El problema se vuelve mayor cuando pensamos quién hablará entonces: ¿los que sí están en los márgenes, empujados por un interinazgo o una persecución ideológica? ¡Menos! Sujetos de las tácticas de poder de aquel “pagar el derecho de piso” o del “fumigado”, lidian con una especie de síndrome de Estocolmo, manifiesto en silencios cómplices o zalamerías, con la esperanza de tener algún día su recompensa.
Si además pensamos en el estudiantado, da para que el ánimo desmejore aún más. Vemos a las generaciones de cierta condición económica, entre sus 17 y 25 años, llenos de desesperanza, seguros de no tener futuro. Varios, producto de una educación que, en lugar de enseñarles a pensar los entrenó para recitar versiones de un mundo maniqueo y, con ello, les robó la libertad de alzar la voz para otra cosa que no sea gritar lemas.
Otra razón del silencio —que al mismo tiempo es una consecuencia— es la concepción insular de las universidades públicas, como ha advertido en varias ocasiones el exrector de la UCR Gabriel Macaya. Cada facultad, escuela, centro, posgrado, como un mundo solo y ahogado.

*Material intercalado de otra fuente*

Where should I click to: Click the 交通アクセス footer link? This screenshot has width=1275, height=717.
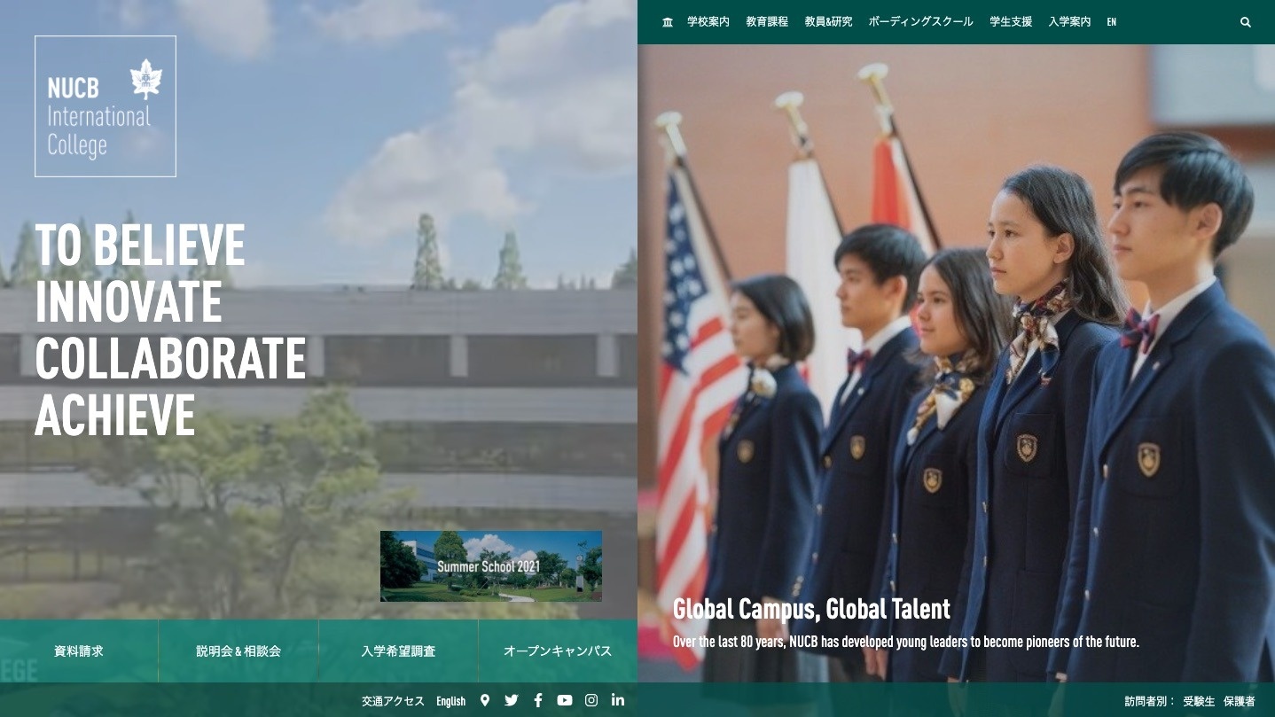pos(393,701)
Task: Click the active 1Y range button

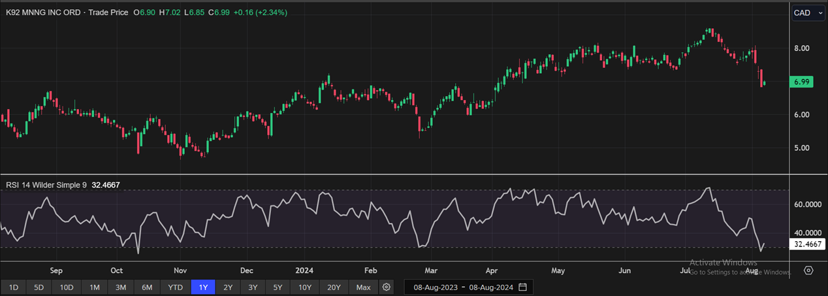Action: pyautogui.click(x=202, y=287)
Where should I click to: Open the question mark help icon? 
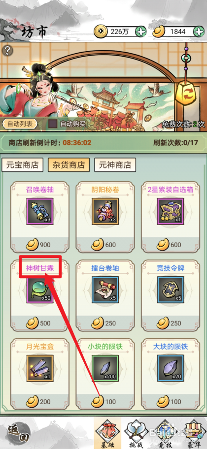pyautogui.click(x=7, y=51)
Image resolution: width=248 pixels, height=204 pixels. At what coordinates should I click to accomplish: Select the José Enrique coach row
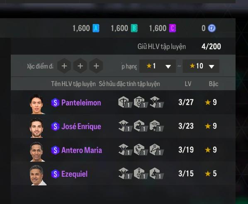pyautogui.click(x=123, y=126)
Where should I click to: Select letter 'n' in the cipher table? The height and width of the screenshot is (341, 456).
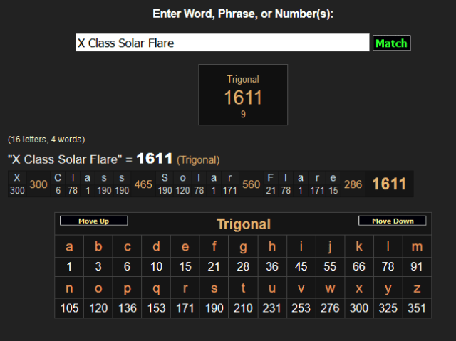[69, 289]
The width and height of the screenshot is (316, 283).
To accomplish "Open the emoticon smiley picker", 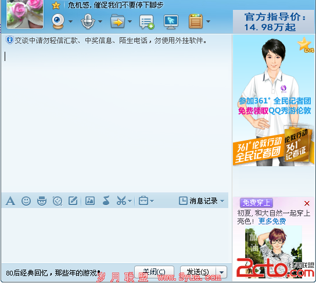I will 26,201.
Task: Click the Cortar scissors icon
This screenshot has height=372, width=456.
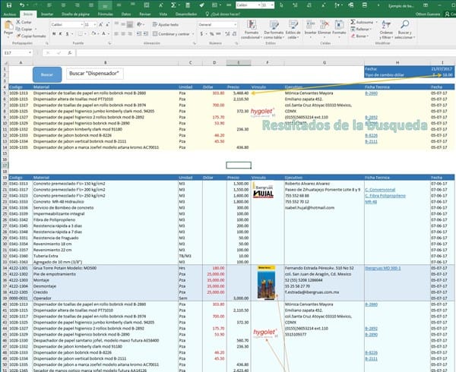Action: point(19,23)
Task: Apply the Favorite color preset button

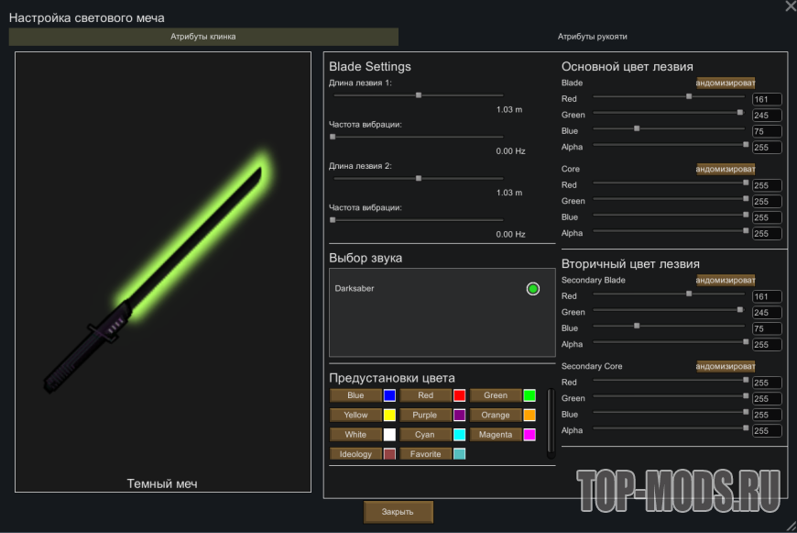Action: pyautogui.click(x=425, y=454)
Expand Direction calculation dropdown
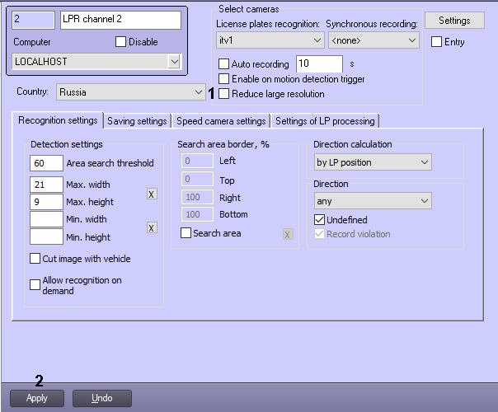The width and height of the screenshot is (498, 412). pos(372,162)
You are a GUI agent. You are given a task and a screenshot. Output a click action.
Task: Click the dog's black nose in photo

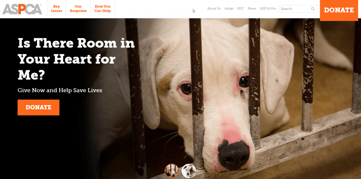tap(234, 154)
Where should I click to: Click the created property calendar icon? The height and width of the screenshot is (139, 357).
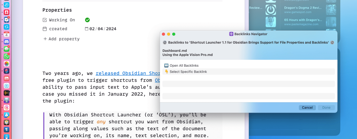(x=45, y=29)
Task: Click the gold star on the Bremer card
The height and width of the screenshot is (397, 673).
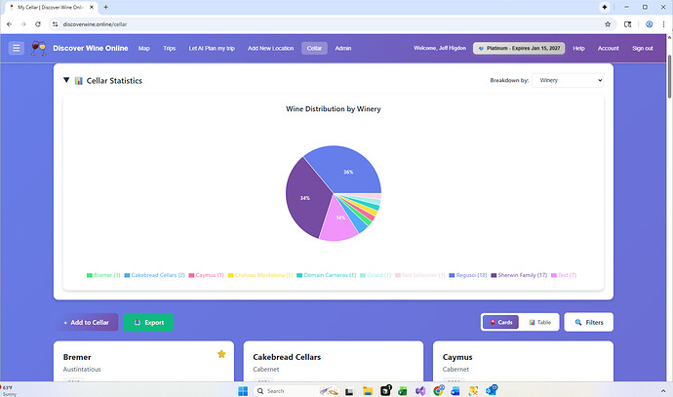Action: [x=221, y=354]
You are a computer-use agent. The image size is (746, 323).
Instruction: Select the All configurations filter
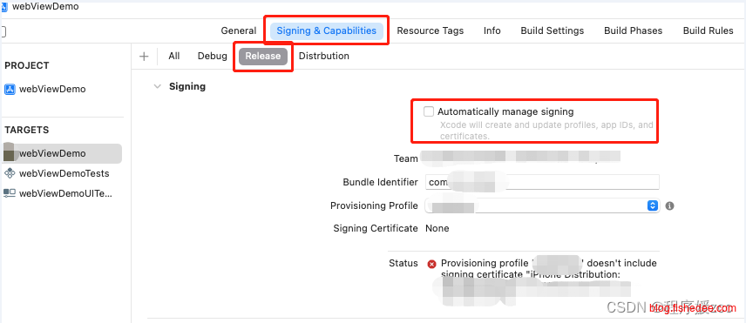click(x=174, y=56)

Pero el contrato entre la universidad pública y la sociedad debe ser honrado. Nos obliga, no solo el financiamiento que recibimos para ello, sino la misión histórica originada en los inicios de la vida republicana de la nación, cuando se selló a la educación como el motor del progreso social. En el contexto educativo, tendríamos el deber, entonces, de ser, además, actores, para citar a la socióloga francesa Gisèle Sapiro.
Decir que una es intelectual es afirmar que tiene un impulso por conocer el mundo, más allá de la lucha por no morir de hambre, pulsión que estuvo presente hasta en los pueblos ágrafos, según demostró el antropólogo francés Claude Lévi-Strauss.
Dedicarse al oficio de pensar equivale a tener el coraje suficiente para usar la propia razón, según reza una de las máximas kantianas más citadas porque quienes, por lo demás, callan.